# WORK INSTRUCTION
Which lines of the entries below run from the one holding "Given: Click the Đến ngày date field" to the one holding "Viewport: 1487px width, 812px height.", inclusive? Set down exactly those lines and no others.

# DATASET EXTRACT
- - -
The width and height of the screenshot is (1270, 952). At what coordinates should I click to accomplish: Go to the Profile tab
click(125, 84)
- - -
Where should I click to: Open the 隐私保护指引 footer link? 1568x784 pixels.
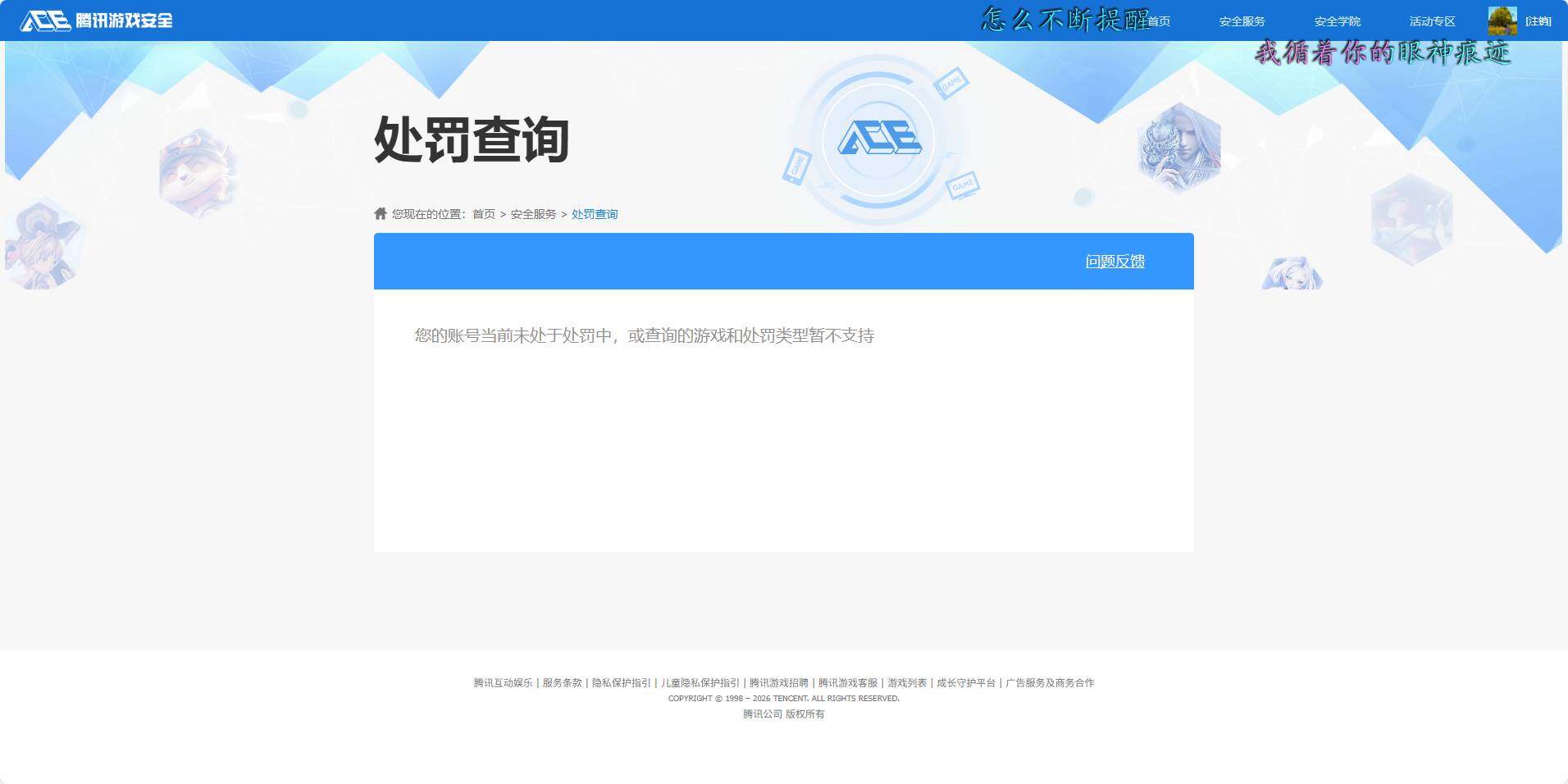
- - -
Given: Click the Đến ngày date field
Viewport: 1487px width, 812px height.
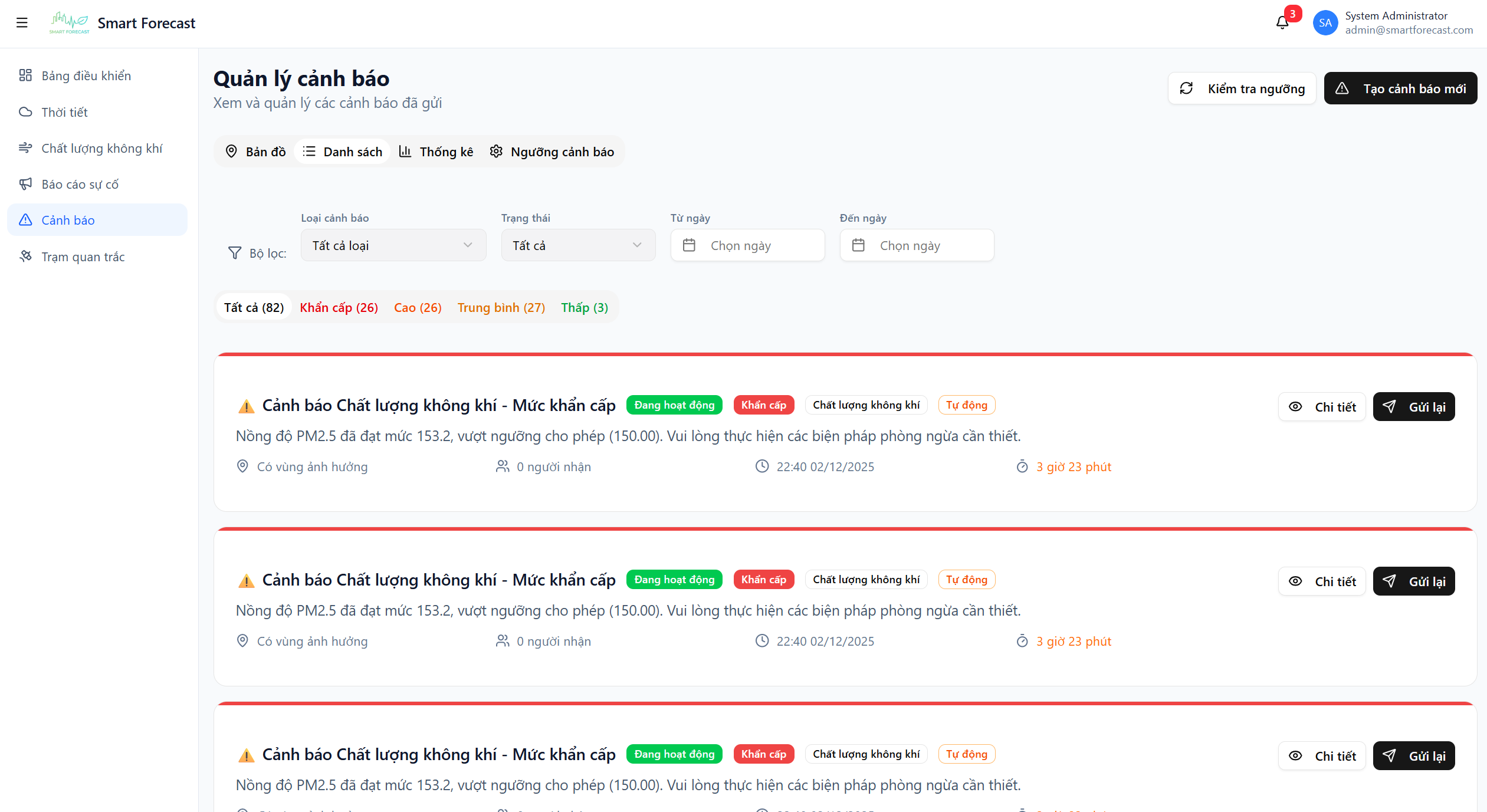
- - -
# ANSWER BOX
Given: Click the Đến ngày date field
Viewport: 1487px width, 812px height.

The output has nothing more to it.